┌──

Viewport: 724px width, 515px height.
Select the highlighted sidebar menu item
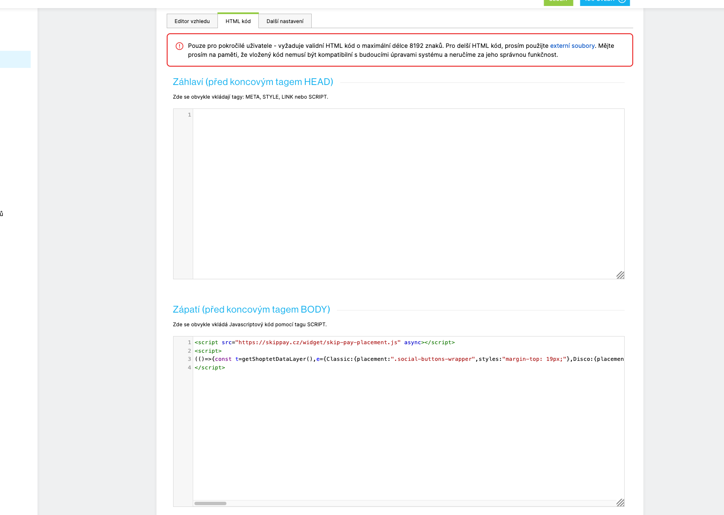pos(15,59)
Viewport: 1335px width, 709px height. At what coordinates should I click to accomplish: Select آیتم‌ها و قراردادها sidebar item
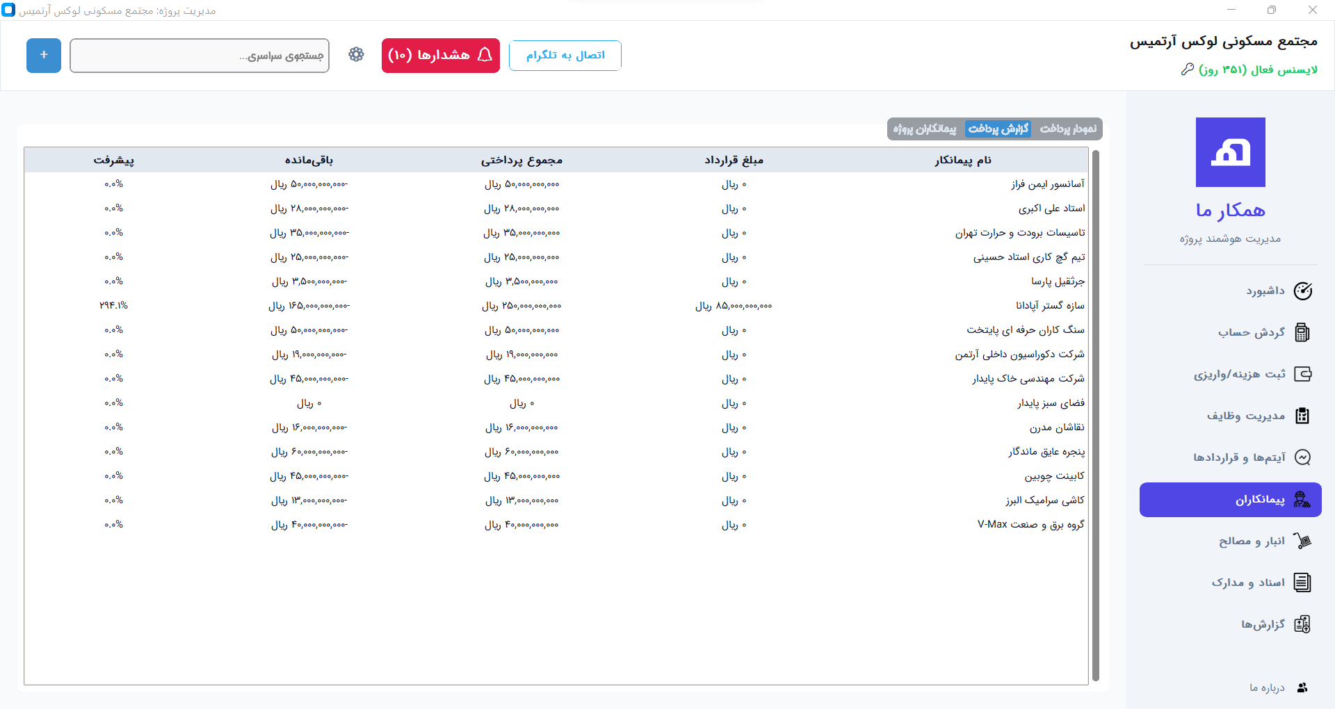[x=1245, y=457]
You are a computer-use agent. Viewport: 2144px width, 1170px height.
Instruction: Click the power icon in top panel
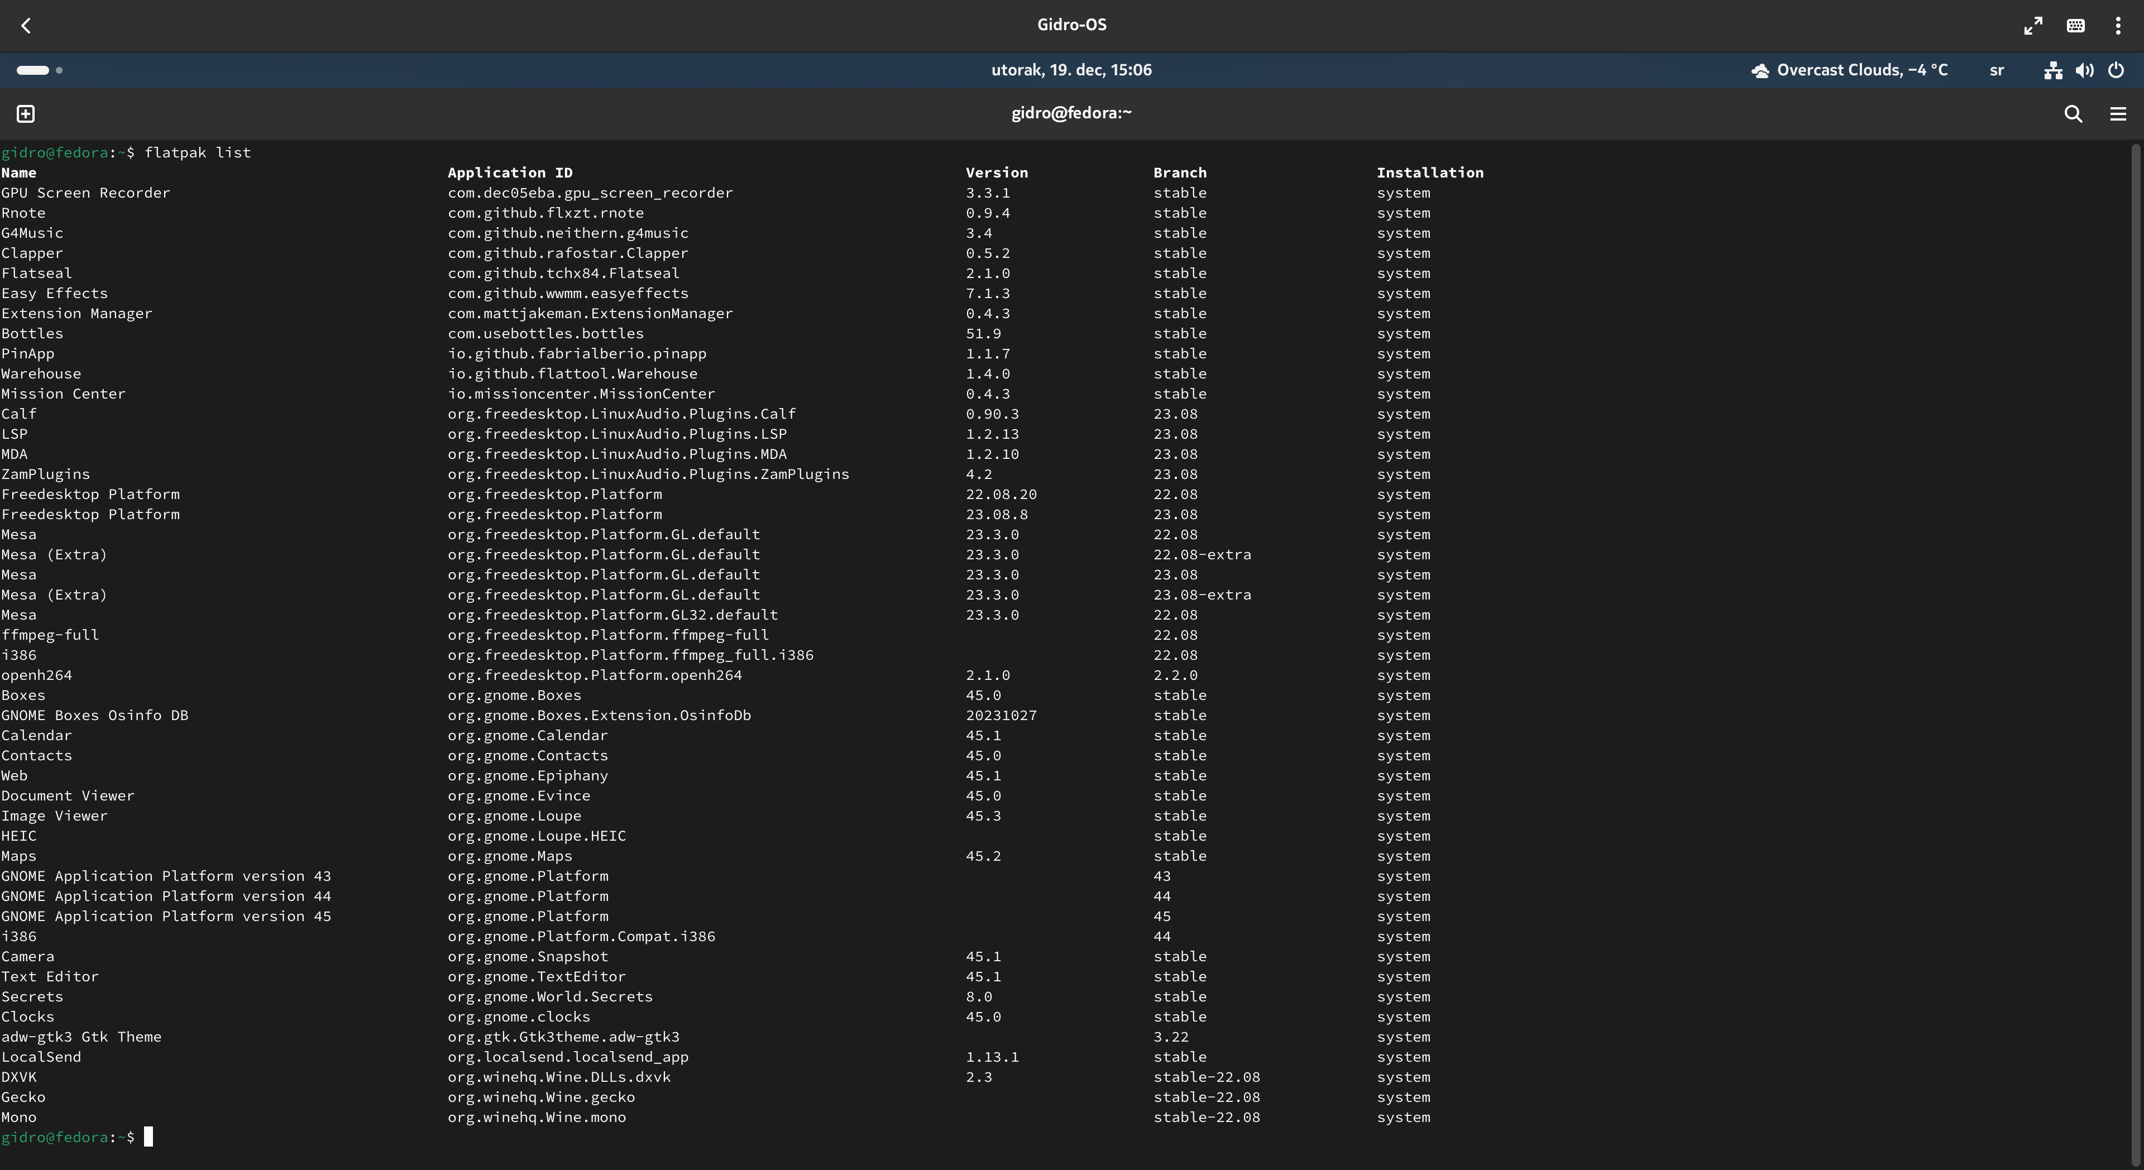2117,71
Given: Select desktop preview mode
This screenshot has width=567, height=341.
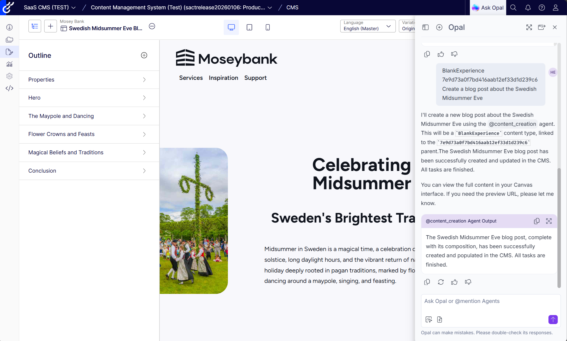Looking at the screenshot, I should point(231,27).
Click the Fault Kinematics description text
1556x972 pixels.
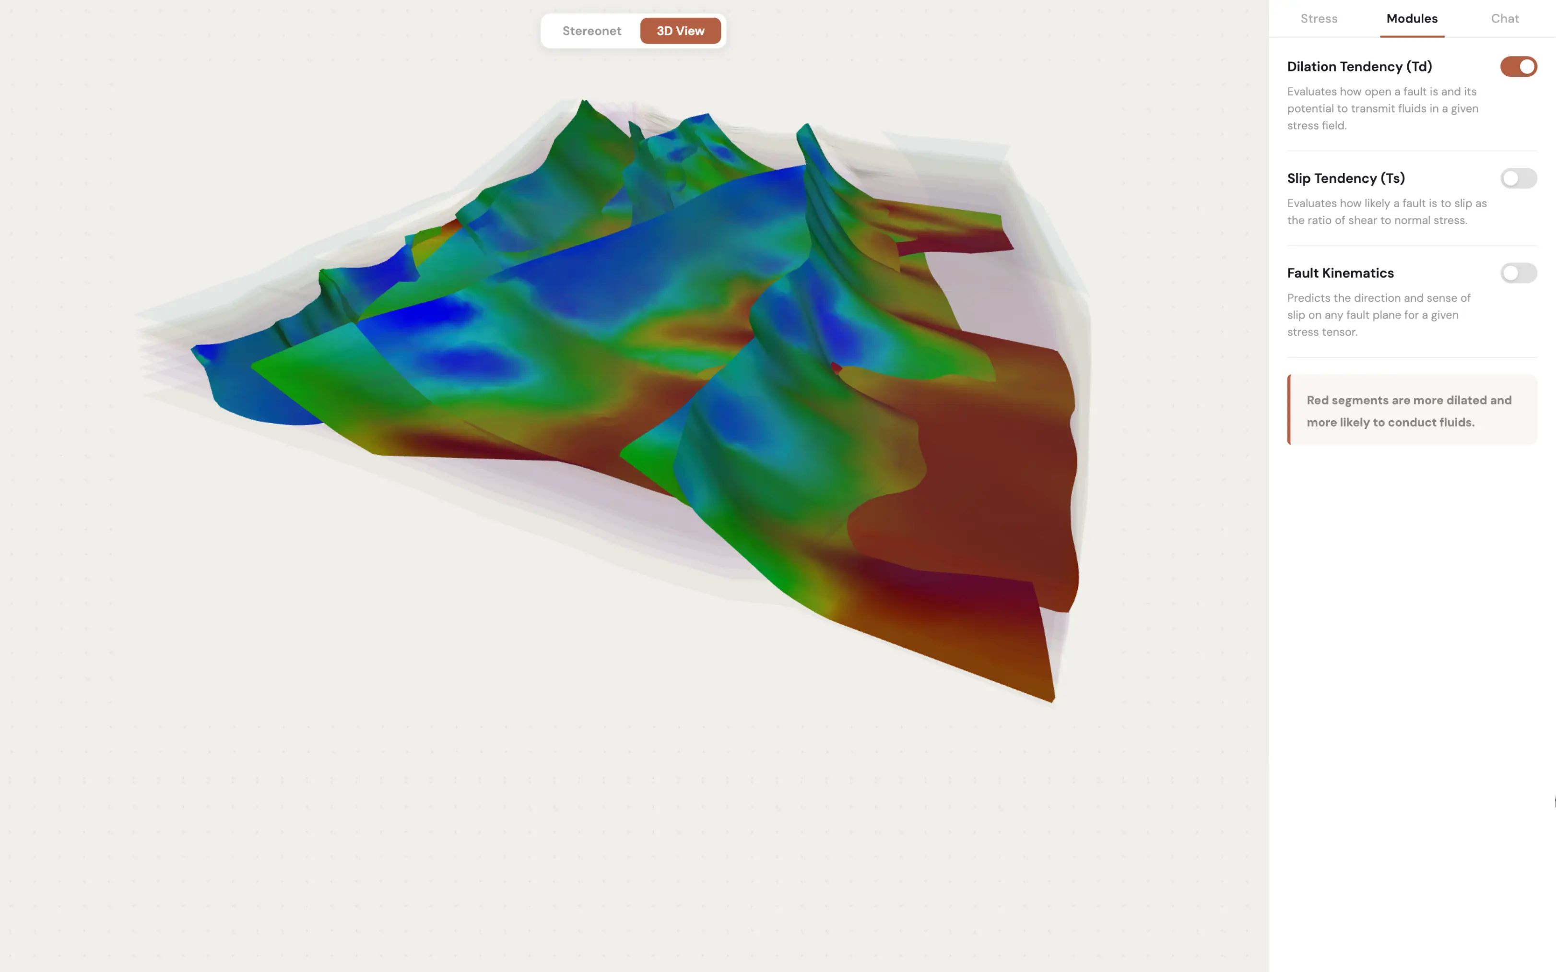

└──

What the task asks:
Every record is to be restated word for word, with the pictures left out.

Response area:
Viewport: 724px width, 515px height.
Select the highlighted sidebar menu item
pos(15,59)
Viewport: 1335px width, 709px height. At what coordinates should I click to accomplish: Select آیتم‌ها و قراردادها sidebar item
[x=1245, y=457]
You are a computer-use agent. Viewport: 2144px width, 1170px height.
Instruction: Click the power icon in top panel
2117,71
Given: Select desktop preview mode
This screenshot has width=567, height=341.
Looking at the screenshot, I should point(231,27).
Click the Fault Kinematics description text
1556x972 pixels.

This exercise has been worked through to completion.